**Do this**
Return the passage on McCord's Watergate charges in full, word for word.

**Page**

********************

Charges. The big break came after Judge Sirica, on March 23, tentatively imposed heavy sentences on most of the seven convicted Watergate conspirators but offered to review the jail terms later, implying that the sentences might be reduced if the convicted men told everything that they knew about the break-in and bugging. On April 5, McCord, who alone had not yet been sentenced, began making sensational charges before the grand jury. He claimed that Mitchell, Dean and Magruder knew about the Watergate bugging plans in advance and had discussed them at a meeting in Mitchell's office in February 1972, when Mitchell was still Attorney General. Further, according to McCord, plans were approved then to bug the Washington headquarters of Democratic Candidate George McGovern and the Miami Beach hotel suites of top party officials during the Democratic National Convention.

McCord also contended that after the men were arrested inside the Watergate on June 17, they received regular payoffs to keep quiet. These amounted to at least $1,000 per man each month and were, he said, delivered in cash by Mrs. E. Howard Hunt, wife of one of the arrested men. Hunt, a former White House consultant, later pleaded guilty to burglary and wiretapping. His wife was killed in a Chicago airplane crash on Dec. 8; she was carrying $10,000 in cash at the time. McCord also contended that the payoff money was coming from the Nixon reelection committee.

********************

**Material provided**
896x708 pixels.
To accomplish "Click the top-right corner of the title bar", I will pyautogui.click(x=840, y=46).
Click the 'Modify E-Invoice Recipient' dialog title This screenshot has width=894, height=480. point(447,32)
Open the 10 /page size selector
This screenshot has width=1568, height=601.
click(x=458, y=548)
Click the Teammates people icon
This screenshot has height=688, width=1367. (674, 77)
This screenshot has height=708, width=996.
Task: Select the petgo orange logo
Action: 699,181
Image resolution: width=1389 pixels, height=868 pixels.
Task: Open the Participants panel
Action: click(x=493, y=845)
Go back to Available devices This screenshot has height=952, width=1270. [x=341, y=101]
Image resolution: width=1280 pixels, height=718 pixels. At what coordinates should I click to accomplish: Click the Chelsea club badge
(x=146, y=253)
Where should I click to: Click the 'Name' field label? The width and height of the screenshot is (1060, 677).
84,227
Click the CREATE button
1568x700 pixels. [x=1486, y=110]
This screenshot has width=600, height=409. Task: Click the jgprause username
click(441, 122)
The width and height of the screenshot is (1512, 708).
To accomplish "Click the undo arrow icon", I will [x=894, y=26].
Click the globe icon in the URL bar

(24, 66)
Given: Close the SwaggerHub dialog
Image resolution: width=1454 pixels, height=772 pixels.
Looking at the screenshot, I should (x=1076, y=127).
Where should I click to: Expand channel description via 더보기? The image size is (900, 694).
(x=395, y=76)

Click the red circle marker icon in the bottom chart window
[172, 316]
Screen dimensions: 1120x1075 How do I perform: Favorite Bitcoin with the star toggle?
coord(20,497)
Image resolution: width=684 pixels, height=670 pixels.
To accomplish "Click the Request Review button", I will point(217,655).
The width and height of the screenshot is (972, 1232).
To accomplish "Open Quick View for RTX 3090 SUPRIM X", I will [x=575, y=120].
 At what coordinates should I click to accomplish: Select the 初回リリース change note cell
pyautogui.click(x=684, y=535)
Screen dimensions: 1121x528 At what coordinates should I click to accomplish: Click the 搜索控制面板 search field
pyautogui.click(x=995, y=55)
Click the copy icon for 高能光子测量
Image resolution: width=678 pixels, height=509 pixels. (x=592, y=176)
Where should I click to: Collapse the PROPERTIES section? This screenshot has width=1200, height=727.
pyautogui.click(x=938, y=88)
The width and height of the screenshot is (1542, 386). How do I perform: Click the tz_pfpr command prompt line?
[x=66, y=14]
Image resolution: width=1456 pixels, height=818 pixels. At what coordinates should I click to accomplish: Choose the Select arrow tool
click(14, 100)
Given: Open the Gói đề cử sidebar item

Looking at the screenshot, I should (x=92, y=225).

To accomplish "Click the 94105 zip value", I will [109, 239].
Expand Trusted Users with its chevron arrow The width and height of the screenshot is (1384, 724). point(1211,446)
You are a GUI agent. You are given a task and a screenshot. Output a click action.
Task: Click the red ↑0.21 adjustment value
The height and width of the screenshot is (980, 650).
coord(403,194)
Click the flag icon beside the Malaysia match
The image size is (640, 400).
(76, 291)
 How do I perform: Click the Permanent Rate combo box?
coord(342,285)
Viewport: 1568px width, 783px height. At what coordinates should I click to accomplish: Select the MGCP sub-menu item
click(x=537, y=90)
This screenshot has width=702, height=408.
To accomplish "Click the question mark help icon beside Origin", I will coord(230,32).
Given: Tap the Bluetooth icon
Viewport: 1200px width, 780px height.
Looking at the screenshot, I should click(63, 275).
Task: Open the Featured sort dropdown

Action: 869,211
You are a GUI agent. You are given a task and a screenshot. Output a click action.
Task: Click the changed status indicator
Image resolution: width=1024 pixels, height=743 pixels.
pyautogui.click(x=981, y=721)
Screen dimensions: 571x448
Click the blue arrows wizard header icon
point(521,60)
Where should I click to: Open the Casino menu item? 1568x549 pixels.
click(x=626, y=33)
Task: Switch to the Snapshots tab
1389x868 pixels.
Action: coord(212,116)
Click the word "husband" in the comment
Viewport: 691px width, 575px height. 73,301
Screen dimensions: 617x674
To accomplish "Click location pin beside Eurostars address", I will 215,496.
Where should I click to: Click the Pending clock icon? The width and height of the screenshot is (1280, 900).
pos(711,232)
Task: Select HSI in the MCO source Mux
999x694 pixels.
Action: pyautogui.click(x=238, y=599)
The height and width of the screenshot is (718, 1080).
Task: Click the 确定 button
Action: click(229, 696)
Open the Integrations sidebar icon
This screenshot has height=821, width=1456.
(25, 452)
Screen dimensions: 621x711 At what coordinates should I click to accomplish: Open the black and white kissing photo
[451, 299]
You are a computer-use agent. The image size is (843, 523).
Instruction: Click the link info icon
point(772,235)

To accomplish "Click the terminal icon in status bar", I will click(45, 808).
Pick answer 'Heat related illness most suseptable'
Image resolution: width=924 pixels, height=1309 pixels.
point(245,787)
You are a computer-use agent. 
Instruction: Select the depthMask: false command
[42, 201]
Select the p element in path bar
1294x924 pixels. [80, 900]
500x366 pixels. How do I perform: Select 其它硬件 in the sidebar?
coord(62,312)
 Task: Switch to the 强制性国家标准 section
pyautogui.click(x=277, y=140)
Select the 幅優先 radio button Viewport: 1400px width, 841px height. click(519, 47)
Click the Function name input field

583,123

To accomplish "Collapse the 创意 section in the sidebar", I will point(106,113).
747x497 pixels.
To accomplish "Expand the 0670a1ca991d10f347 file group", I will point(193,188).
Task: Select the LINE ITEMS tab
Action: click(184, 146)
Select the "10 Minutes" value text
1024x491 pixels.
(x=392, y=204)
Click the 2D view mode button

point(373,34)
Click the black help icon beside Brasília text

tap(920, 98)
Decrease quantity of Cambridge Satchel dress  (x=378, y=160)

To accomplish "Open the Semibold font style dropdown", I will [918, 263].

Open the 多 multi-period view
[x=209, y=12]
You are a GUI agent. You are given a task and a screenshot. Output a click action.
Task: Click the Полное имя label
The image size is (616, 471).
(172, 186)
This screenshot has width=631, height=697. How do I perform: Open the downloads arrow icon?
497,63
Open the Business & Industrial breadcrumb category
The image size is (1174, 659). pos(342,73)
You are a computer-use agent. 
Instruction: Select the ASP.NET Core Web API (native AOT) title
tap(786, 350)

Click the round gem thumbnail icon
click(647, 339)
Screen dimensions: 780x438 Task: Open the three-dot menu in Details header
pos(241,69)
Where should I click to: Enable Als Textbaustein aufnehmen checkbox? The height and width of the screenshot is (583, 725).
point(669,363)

********************

**Final answer**
Charges. The big break came after Judge Sirica, on March 23, tentatively imposed heavy sentences on most of the seven convicted Watergate conspirators but offered to review the jail terms later, implying that the sentences might be reduced if the convicted men told everything that they knew about the break-in and bugging. On April 5, McCord, who alone had not yet been sentenced, began making sensational charges before the grand jury. He claimed that Mitchell, Dean and Magruder knew about the Watergate bugging plans in advance and had discussed them at a meeting in Mitchell's office in February 1972, when Mitchell was still Attorney General. Further, according to McCord, plans were approved then to bug the Washington headquarters of Democratic Candidate George McGovern and the Miami Beach hotel suites of top party officials during the Democratic National Convention.

McCord also contended that after the men were arrested inside the Watergate on June 17, they received regular payoffs to keep quiet. These amounted to at least $1,000 per man each month and were, he said, delivered in cash by Mrs. E. Howard Hunt, wife of one of the arrested men. Hunt, a former White House consultant, later pleaded guilty to burglary and wiretapping. His wife was killed in a Chicago airplane crash on Dec. 8; she was carrying $10,000 in cash at the time. McCord also contended that the payoff money was coming from the Nixon reelection committee.